Amid such disarray, forms of escape were understandably desired, and casual sex and opium were easily available. When novelist Stefan Zweig wrote that Berlin had transformed itself into “the Babel of the world,” he was describing a city that seemed to thrive on contempt for basic decency. Bare-breasted prostitutes chatted with customers at the Café Nationale, while at the Apollo men and women danced nude as patrons found rooms and niches for quick trysts with performers during their offstage moments. At the White Mouse, on the Behrenstrasse, the cocaine addict Anita Berber offered her Dances of Horror, Lust and Ecstasy, usually wearing only chalk-white makeup and a crooked smile. She, like many of the onlookers, died before the age of thirty. Various morbid bars and clubs proliferated, responding to every possible inclination, and on many street corners boys and girls in black leather and shiny boots snapped whips threateningly or used hand fans daintily, to suggest every imaginable caprice.
There was, then, a curious blend of absolute despair and desperate gaiety, as if everyone sensed that catastrophe was imminent. In fact before the end of 1923, Adolf Hitler made an abortive attempt to seize power in Munich. Hermann Göring was wounded in the attendant melee; he withdrew to Austria where he became a morphine addict and, like his Führer, marked time.

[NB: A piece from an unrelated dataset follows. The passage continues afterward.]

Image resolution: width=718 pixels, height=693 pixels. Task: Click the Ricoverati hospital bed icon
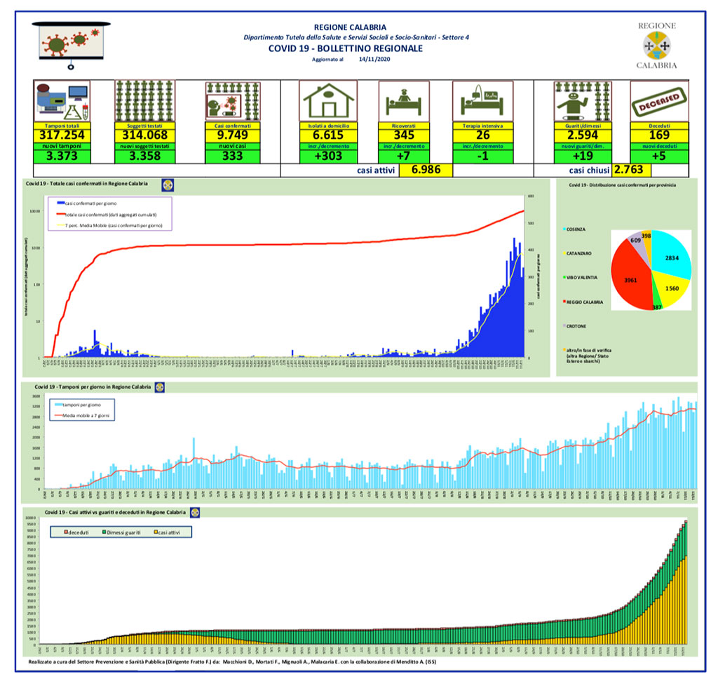(x=404, y=101)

INTO THIS WORLD OF 1921 BERLIN RETURNED MAria Magdalene von Losch (as she had been known in school at Weimar). Her violin lessons continued that year, but to support herself she often worked in a small, tacky cabaret orchestra, in a glove factory, a hat shop and even at a newspaper kiosk. Before her twentieth birthday that December she had at least two romantic liaisons—one with a frail young man whose identity is unknown and who subsequently died of dysentery, the second with an older man whose wealth somehow withstood the general economic distress. The sickly lad evoked her pity and tenderness; it was also an opportunity for an unthreatening, undemanding sexual interlude she could effectively control. And from the senior beau she willingly accepted meals and trinkets until she learned he had other romantic attachments as well as a wife and four children, whereupon she booted him out. Very quickly (as often happens when young people come to the swirling freedom of a modern metropolis) her residual shyness was overcome—not, it seems, by conscious effort, but simply by absorbing the Berliner Luft, the atmosphere itself.
ONE DAY IN THE AUTUMN OF 1921 AT A CROWDED cafeteria she met an aspiring writer named Gerda Huber; that same day, at Gerda’s insistence, Maria moved in with her, and for several months—until a job in journalism took Gerda to Hanover—the new friends were inseparable. Dark-haired, intelligent and earnest, she was the first woman with whom the adult Maria fell frankly and fully in love.
The relationship was based not merely on the situation of two compatible young working women sharing expenses in a wretched economy. Gerda—sedate, inclined to be bookish and to spice ordinary conversation with quotations from Goethe or Karl Marx—impressed Maria with her better education and her confident articulation. She discussed politics persuasively and literature from a sophisticated viewpoint, and her concern for the repressed and disenfranchised women in European culture ranked her as an early feminist.
Maria admired Gerda’s eloquence and keen mind, while Gerda appreciated Maria’s carefree attitude toward life and her comically feigned gravity about a music career whenever Maria was visited by her mother; the two young women were a good balance. Although she had changed violin teachers again, Maria seemed more intent on enjoying life than pursuing a career that seemed wildly unrealistic amid such urban chaos. Maria was also attractive to Gerda for her ability to convert two shabby rooms in Wilmersdorf into a habitable apartment, and to prepare a satisfying dinner from apparently useless scraps or leftovers.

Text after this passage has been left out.